How come this happens? Because we have the same amount of data from old database structure and new structure?
Any Idea ?
Regards
sujithf
If you use nvarchar(max) field you couldn't index it. May be in old structure you had indexes.|||
Thaks for your response ,
How do i know wheater my table field indexed or not ,
i have no idea abt indexing ?
can you please explain it bit more ?
i am bit new to sql server 2005
regards
sujithf
|||
You could review indexes using following sp:
sp_helpindex '<your table name>'
But if you already have nvarchar(max) fields, if don't have index, because:
Columns that are of the large object (LOB) data types ntext, text, varchar(max), nvarchar(max), varbinary(max), xml, or image cannot be specified as key columns for an index. Also, a view definition cannot include ntext, text, or image columns, even if they are not referenced in the CREATE INDEX statement.
Also I think, that it's bad idea to use nvarchar(max) as field data type for Surname, Forename. Is it really possible, that surname or forename could be greater than 4000 characters? nvarchar(max) data type designed for very large amount of data and stored outside of table.
|||
Hi.
many thanks for your valuable comments ,
i checked using your command, it says object does not have any indexes,
Yes i am also agree with you,because its wasting space by specifying Nvarchar(max) for surname+forename
but our company hired a third party company to migrate from old database structure to new structure,
i think we have to contact third party company for this matter.
so do you think , this sql query 7 seconds times slow in a new structure because of the datatype nvarchar(max) ?
what is your sugestions ?
regards
sujith
|||I don't have large table, but It make test on table Person.Contact from AdventureWorks sample Database. This table has ~20,000 rows. I ran following query:
select FirstName+', '+MiddleName from Person.Contact where FirstName+', '+MiddleName = 'Frances, B.'
If both fields are nvarchar(50) without indexes, query time ~0,06s
If both feidsl are nvarchar(max), query time ~0,2s
So, i think, we have negative influence of max data type.
Also, I think, that better use following query:
select FirstName+', '+MiddleName from Person.Contact where FirstName='Frances' and MiddleName = 'B.'
and create indexes
|||thank you so much for your effort to sort out my problem,
and finally can you provide me a example, that how to index the table ?
or can you provide me a articles to learn how to index tables and field ?
cos i really like to learn new stuff in sql server 2005
thank you again
sujithf
|||CREATE INDEX article: http://msdn2.microsoft.com/en-us/library/ms188783.aspx. At the end of this article, you could find good examples
I suggest you to download latest version of BOL: http://www.microsoft.com/technet/prodtechnol/sql/2005/downloads/books.mspx
|||I think the problem is that if you are using max then by default the value is not stored on the data page but rather a 16-byte root pointer instead. To compare to the value it has to follow this pointer and load the text itself (more IO therefore slower).

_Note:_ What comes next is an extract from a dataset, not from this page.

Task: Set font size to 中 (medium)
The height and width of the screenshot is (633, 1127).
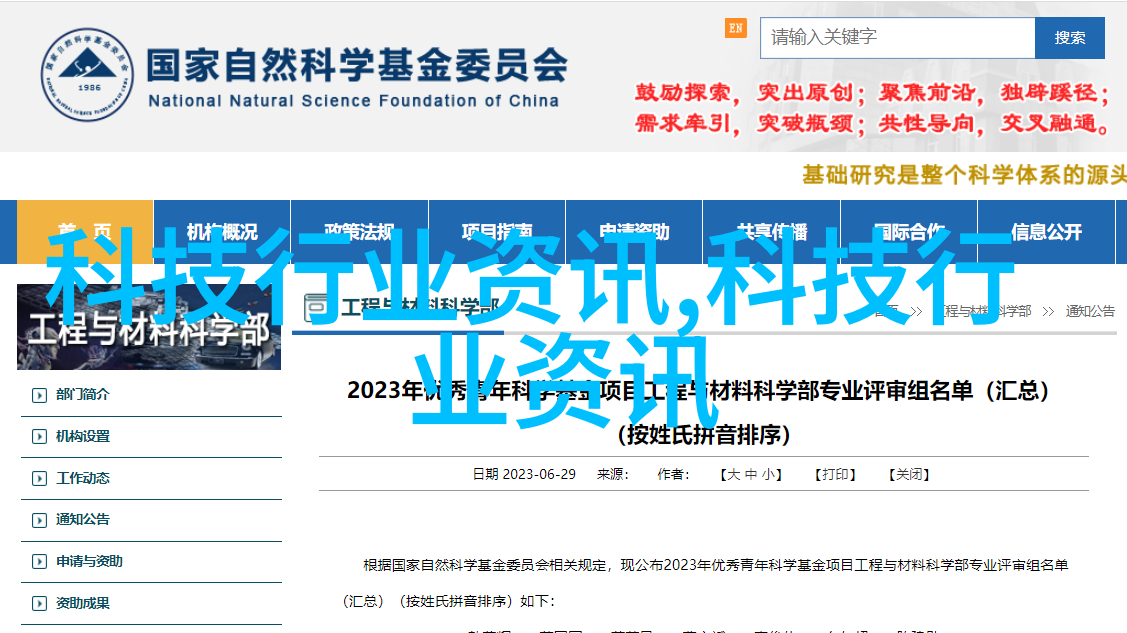Action: click(751, 475)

It is possible to change this by using sp_tableoption to set the "large value types out of row" option to 0 but then all the values can only add up to a size of 8000 bytes (minus I would suspect the other data in the row). Sort of destroys the reason for not just using the smaller 1 to 4000 value (4000 nvarchar is 8000 bytes).
The problem with the max data types is that they are a new feature and everyone wants to use them without understanding the impact. They are really suposed to store large data that you do not generally expect to directly search (documents, free form commentary, images). That is what Full Text Search and the new xml indexes are for (to build search indices on some of the data types stored in this format).

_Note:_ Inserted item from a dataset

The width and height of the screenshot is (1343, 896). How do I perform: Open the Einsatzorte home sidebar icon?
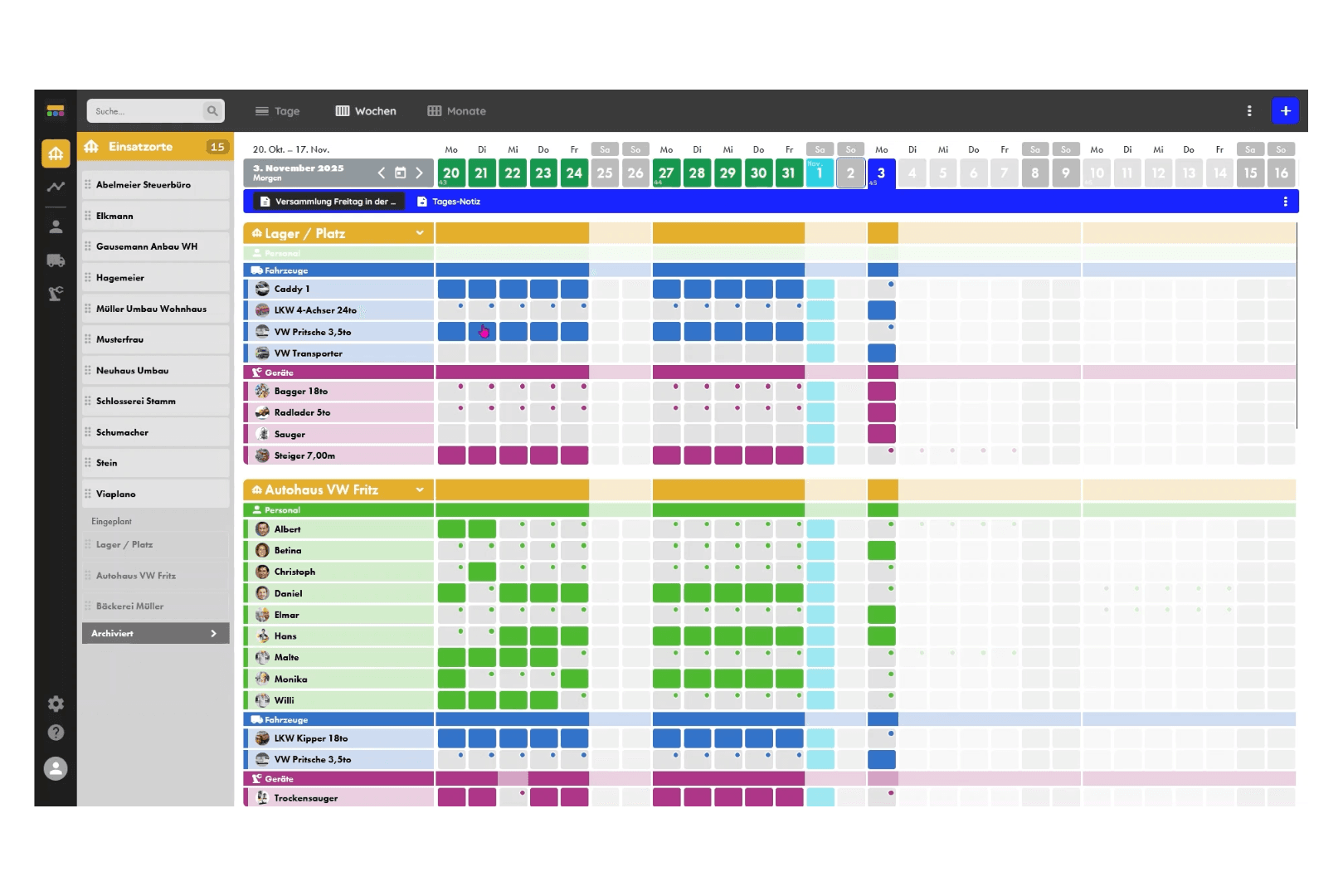pyautogui.click(x=56, y=153)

As mentioned earlier there is no reason for expanding the fields in the way they have unless they can argue that people are going to have names of that length. I am particularly intrigued by the fact that you seem to only be storing the first initial in this enourmous first name field.
I would probably also be tempted to compare the fields individually rather than concatonating them if you are sure the break will always be (otherwise you have comma insertions issues anyway).
|||Thank you both of you Dhericean + Konstantin Kosinsky
for your valuable time to consider my problem.